- [WORK INSTRUCTION]: Each entry below is to be returned exactly, with any pictures left out.

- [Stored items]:
· · · ·
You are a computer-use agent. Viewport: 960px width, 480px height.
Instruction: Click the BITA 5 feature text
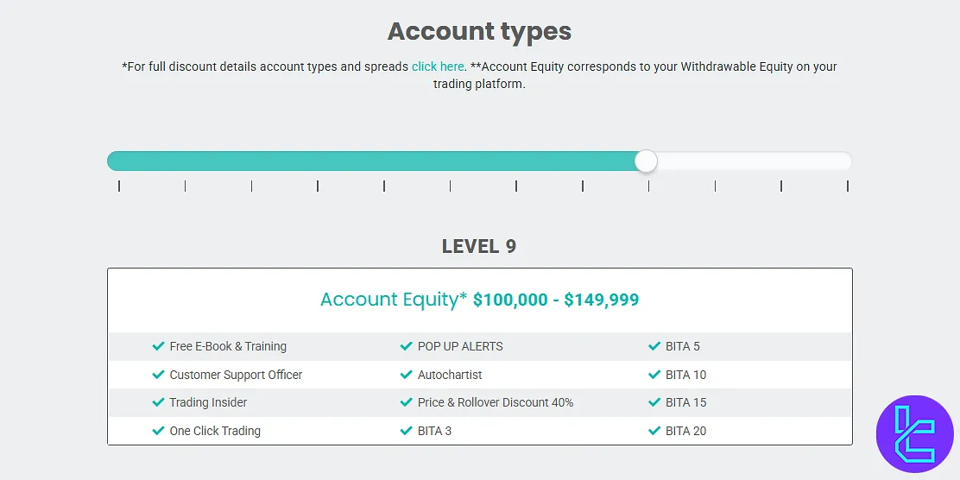tap(682, 346)
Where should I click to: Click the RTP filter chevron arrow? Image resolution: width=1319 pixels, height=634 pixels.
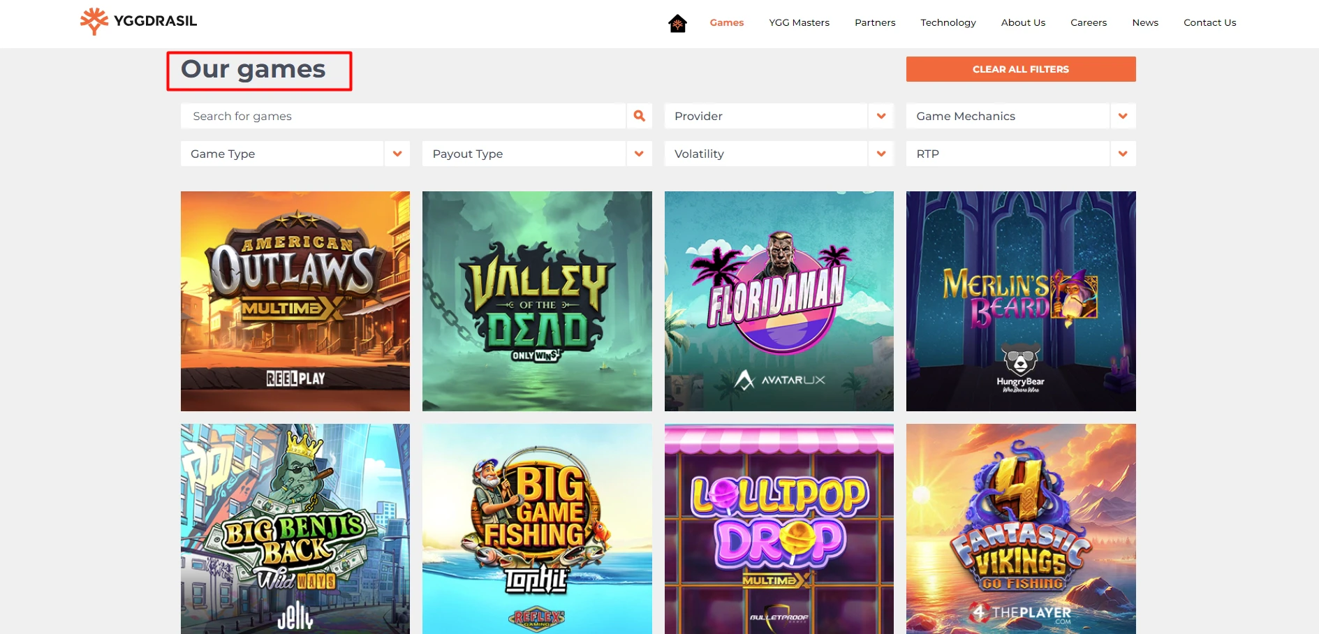(x=1123, y=154)
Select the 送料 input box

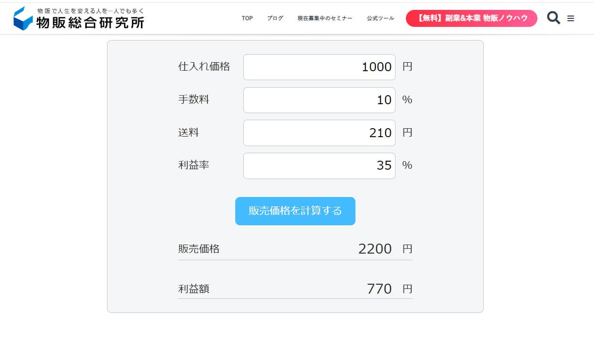coord(319,133)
· · · ·
- [ANSWER TO THIS TASK]:
You are a computer-use agent. Viewport: 960px width, 480px height.
Instruction: Click the BITA 5 feature text
tap(682, 346)
Where should I click to: Click the RTP filter chevron arrow? Image resolution: width=1319 pixels, height=634 pixels.
(x=1123, y=154)
Select the 送料 input box

coord(319,133)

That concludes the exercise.